Astronomowie spierają się o tempo ekspansji wszechświata od prawie wieku. Nowa niezależna metoda pomiaru tego wskaźnika może pomóc w oddaniu decydującego głosu.
Po raz pierwszy astronomowie obliczyli stałą Hubble’a – tempo, w jakim wszechświat się rozszerza – na podstawie obserwacji kosmicznych błysków zwanych szybkimi rozbłyskami radiowymi lub FRB. Chociaż wyniki są wstępne, a niepewność jest duża, technika może dojrzeć do potężnego narzędzia do ustalenia nieuchwytnej stałej Hubble’a, donoszą badacze.
Ostatecznie, jeśli uda się zmniejszyć niepewności w nowej metodzie, może to pomóc w rozstrzygnięciu długotrwałej debaty, która utrzymuje równowagę naszego zrozumienia fizyki wszechświata.
„W przyszłości widzę wielkie obietnice w tym pomiarze, zwłaszcza w obliczu rosnącej liczby wykrytych powtarzających się FRB” – mówi astronom z Uniwersytetu Stanforda Simon Birrer, który nie był zaangażowany w nowe prace.
Astronomowie zazwyczaj mierzą stałą Hubble’a na dwa sposoby. Jeden wykorzystuje kosmiczne mikrofalowe tło, światło wyemitowane wkrótce po Wielkim Wybuchu w odległym wszechświecie. Drugi wykorzystuje supernowe i inne gwiazdy w pobliskim wszechświecie. Te podejścia nie zgadzają się obecnie o kilka procent. Nowa wartość z FRB pojawia się w tempie ekspansji około 62,3 kilometrów na sekundę na każdy megaparsek (około 3,3 miliona lat świetlnych). Chociaż jest niższy niż inne metody, jest wstępnie bliższy wartości z kosmicznego tła mikrofalowego lub CMB.
„Nasze dane zgadzają się nieco bardziej ze stroną CMB niż ze stroną supernowej, ale pasek błędu jest naprawdę duży, więc tak naprawdę nie można nic powiedzieć” – mówi Steffen Hagstotz, astronom z Uniwersytetu Sztokholmskiego. Niemniej jednak, mówi: „Myślę, że szybkie rozbłyski radiowe mogą być równie dokładne, jak inne metody”.
Nikt nie wie dokładnie, co powoduje FRB, chociaż jednym z możliwych wyjaśnień są erupcje z wysoce magnetycznych gwiazd neutronowych. W ciągu kilku milisekund, kiedy FRB emitują fale radiowe, ich ekstremalna jasność sprawia, że są widoczne na dużych kosmicznych odległościach, dając astronomom możliwość zbadania przestrzeni między galaktykami.
Gdy sygnał FRB podróżuje przez pył i gaz oddzielający galaktyki, ulega rozproszeniu w przewidywalny sposób, co powoduje, że niektóre częstotliwości docierają nieco później niż inne.

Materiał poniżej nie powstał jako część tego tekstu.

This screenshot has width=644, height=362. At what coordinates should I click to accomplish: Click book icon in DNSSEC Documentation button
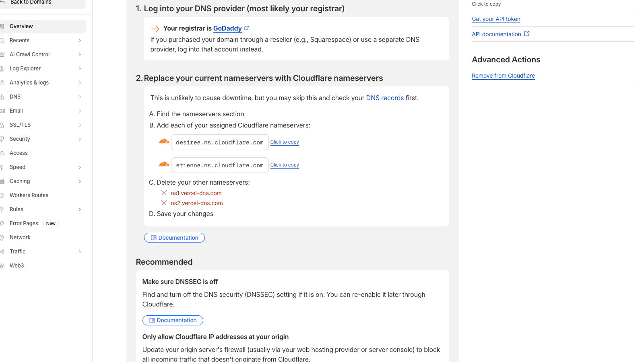[152, 321]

Im dalej od FRB, tym bardziej rozproszony jest sygnał. Używając pomiarów tego rozproszenia, Hagstotz i współpracownicy oszacowali odległości do dziewięciu FRB. Porównując te odległości z prędkościami, z jakimi galaktyki goszczące FRB oddalają się od Ziemi, zespół obliczył stałą Hubble’a.
Największy błąd w nowej metodzie wynika z niewiedzy dokładnie, jak sygnał FRB rozprasza się, gdy opuszcza swoją macierzystą galaktykę przed wejściem w przestrzeń międzygalaktyczną, gdzie zawartość gazu i pyłu jest lepiej zrozumiana. Dzięki kilkuset FRB zespół szacuje, że może zmniejszyć niepewność i dopasować dokładność innych metod, takich jak supernowe.

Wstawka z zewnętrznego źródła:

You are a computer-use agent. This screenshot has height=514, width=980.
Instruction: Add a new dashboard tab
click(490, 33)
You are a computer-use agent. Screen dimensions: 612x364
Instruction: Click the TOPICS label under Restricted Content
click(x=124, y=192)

„To pierwszy pomiar, więc nie jest to zbyt zaskakujące, że obecne wyniki nie są tak dokładne, jak inne bardziej dojrzałe sondy”, mówi Birrer.
Nowe dane dotyczące FRB mogą pojawić się już wkrótce. Pojawia się wiele nowych obserwatoriów radiowych, a większe badania, takie jak te proponowane dla Square Kilometre Array, mogą odkrywać dziesiątki do tysięcy FRB każdej nocy. Hagstotz spodziewa się, że w ciągu najbliższego roku lub dwóch będzie wystarczająco dużo FRB z oszacowaniem odległości, aby dokładnie wyznaczyć stałą Hubble’a. Takie dane o FRB mogą również pomóc astronomom zrozumieć, co jest przyczyną jasnych wybuchów.
„Jestem bardzo podekscytowany nowymi możliwościami, które wkrótce będziemy mieli”, mówi Hagstotz. „To naprawdę dopiero początek”.